Consider also the situation that there is an Operator that manages the CR-s for whole cluster. Let's say there are no proper conversion hooks and/or validation in places, and such an error happens in one namespace, because the owner of that namespaces manages to create a CR that the operator is not able to handle. The operator however should still be able to manage the other custom resources on the cluster (for different namespaces / teams or any other custom resource). So the operator should not stop working in general if such an error happens.

In general I think this is rather bug with the operator related setup rather than an issue with the operator. So again an operator should actually never see this ideally.

But if such error is present, IMO on the cluster there should be proper log aggregation (think ELK) and related alerting that notifies the platform engineer of such an error. So not sure even about the status update. Since this is not a problem with the reconciliation. Also not sure how we would do an update on a POJO if it cannot be deserialized.

I see the value to notify the users through the status also in this case. But this happens unfortunately outside of reconciliation loop so basically handling such error would require quite specific approach. Will think about that part, and see how it can be done.

andreaTP commented 2 years ago

given the type-safety nature of CRD-s this should basically never happen in general.

Correct, the situation described happens in case of "bugs" or misalignments in between implementations ( crd-generated CR / jackson deserialization in this specific case).

I assume that this happens when there are multiple resources versions and no conversion hooks in place.

In this case, the issue is reproducible with a single version of a single CRD.

But this happens unfortunately outside of reconciliation loop so basically handling such error would require quite specific approach.

I understand this technical limitation, but we can think about triggering a synthetic updateErrorStatus of the Controller when an Exception is thrown by the Informers. I do believe that, for production-grade Operators, we should be able to somehow show(and propagate to the user logic) the fact that something is going wrong and avoid swallowing and silently ignoring the exceptions.

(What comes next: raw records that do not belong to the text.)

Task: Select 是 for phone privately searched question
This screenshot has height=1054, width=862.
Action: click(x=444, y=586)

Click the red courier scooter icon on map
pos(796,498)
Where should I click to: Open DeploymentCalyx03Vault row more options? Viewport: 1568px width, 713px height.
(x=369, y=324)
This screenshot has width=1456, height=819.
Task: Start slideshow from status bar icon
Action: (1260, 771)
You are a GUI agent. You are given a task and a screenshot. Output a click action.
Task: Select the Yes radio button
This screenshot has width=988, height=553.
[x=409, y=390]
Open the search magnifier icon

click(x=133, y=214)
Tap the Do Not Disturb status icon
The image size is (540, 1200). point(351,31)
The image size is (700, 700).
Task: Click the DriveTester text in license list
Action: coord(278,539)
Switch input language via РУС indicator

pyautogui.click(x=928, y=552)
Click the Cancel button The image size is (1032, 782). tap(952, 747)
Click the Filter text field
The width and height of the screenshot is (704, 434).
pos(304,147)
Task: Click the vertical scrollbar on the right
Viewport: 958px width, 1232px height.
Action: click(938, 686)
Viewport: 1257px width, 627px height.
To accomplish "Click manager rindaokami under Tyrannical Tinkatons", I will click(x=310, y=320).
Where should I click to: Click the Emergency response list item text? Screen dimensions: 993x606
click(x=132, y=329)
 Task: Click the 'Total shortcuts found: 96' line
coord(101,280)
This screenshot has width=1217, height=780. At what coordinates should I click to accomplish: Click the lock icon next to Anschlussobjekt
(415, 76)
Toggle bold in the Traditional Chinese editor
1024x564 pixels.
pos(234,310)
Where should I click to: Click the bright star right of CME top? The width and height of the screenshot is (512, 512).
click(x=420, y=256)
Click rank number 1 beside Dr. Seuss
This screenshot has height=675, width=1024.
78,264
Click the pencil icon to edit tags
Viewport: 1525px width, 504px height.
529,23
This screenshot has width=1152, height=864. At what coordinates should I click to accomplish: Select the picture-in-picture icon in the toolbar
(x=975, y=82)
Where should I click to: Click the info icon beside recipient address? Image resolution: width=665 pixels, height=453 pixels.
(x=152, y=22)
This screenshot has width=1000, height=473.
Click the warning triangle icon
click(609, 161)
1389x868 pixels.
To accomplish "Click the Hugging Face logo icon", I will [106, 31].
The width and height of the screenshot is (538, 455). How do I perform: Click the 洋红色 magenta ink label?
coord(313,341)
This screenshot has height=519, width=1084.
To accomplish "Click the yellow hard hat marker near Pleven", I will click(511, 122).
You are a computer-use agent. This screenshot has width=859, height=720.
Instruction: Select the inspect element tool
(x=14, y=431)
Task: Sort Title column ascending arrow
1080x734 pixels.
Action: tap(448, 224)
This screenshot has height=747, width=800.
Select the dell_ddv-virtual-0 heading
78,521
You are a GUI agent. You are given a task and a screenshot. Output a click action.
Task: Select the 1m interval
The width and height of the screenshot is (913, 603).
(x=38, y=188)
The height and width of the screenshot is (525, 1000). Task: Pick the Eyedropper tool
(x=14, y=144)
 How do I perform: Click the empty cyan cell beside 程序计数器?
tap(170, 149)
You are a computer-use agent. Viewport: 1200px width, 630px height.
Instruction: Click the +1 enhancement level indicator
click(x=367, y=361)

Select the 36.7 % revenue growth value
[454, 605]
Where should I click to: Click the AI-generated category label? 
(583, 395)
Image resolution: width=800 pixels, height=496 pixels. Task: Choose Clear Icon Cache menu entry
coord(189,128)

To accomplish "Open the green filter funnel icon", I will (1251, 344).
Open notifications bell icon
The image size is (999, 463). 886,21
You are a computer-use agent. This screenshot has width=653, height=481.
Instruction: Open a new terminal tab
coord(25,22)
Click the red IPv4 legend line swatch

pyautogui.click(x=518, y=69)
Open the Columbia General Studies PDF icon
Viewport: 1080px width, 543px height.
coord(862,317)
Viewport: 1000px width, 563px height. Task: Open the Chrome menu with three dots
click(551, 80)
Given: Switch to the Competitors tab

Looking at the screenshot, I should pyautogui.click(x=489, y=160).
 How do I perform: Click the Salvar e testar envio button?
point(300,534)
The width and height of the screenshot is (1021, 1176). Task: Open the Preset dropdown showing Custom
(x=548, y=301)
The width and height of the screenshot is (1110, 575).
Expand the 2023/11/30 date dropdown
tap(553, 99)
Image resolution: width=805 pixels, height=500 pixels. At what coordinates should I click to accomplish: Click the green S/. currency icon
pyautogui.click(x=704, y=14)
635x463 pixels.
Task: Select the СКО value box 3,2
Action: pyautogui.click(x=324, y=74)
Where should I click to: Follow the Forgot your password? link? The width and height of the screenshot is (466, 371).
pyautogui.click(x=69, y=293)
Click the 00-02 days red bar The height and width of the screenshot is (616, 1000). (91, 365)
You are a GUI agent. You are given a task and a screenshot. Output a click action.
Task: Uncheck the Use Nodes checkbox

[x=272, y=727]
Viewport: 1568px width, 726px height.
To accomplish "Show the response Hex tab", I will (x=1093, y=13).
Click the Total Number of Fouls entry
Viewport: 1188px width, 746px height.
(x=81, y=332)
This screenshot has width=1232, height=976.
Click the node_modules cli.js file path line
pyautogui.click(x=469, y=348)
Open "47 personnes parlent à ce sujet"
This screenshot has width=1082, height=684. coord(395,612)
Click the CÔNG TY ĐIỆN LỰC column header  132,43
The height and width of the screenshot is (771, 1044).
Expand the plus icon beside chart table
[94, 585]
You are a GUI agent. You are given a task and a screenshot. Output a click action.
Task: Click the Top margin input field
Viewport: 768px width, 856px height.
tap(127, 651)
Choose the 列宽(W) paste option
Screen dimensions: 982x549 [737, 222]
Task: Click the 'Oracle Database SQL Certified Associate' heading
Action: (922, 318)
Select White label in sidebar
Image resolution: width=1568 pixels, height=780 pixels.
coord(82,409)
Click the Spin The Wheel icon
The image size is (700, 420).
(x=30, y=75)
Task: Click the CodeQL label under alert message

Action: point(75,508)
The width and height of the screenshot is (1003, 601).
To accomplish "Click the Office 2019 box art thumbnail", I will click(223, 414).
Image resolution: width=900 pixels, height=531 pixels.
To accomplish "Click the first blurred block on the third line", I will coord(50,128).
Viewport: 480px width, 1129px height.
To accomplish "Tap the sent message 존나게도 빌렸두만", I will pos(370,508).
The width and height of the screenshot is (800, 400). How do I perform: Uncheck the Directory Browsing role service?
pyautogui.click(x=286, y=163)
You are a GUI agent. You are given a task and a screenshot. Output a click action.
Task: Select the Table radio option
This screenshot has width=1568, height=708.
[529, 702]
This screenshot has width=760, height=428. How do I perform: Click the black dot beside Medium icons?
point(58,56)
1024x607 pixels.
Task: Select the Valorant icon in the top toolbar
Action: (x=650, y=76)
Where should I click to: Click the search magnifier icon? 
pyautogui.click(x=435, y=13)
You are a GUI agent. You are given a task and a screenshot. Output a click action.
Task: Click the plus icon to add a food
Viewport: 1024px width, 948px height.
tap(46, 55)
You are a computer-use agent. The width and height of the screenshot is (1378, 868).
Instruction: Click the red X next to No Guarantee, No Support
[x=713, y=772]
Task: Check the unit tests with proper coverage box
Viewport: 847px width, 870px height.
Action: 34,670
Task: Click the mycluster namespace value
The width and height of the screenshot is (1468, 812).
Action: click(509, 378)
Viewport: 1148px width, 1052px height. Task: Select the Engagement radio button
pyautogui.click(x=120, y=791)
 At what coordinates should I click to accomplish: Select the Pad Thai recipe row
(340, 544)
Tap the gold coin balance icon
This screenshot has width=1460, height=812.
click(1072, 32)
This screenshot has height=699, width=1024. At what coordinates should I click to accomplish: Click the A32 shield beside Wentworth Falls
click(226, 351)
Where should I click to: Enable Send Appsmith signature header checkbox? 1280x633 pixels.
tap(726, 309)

csviri commented 2 years ago

I do believe that, for production-grade Operators, we should be able to somehow show(and propagate to the user logic) the fact that something is going wrong and avoid swallowing and silently ignoring the exceptions.

This is what I meant with this:

But if such error is present, IMO on the cluster there should be proper log aggregation (think ELK) and related alerting that notifies the platform engineer of such an error.

In my experience this is what you have anyways on clusters or should have. Again not sure if there is an issues with de-serialization / serialization even the updates might not work in general using the POJOs, maybe with raw api with patching. But that again probably would need a specific error handling mechanism for this case.

Correct, the situation described happens in case of "bugs" or misalignments in between implementations ( crd-generated CR / jackson deserialization in this specific case).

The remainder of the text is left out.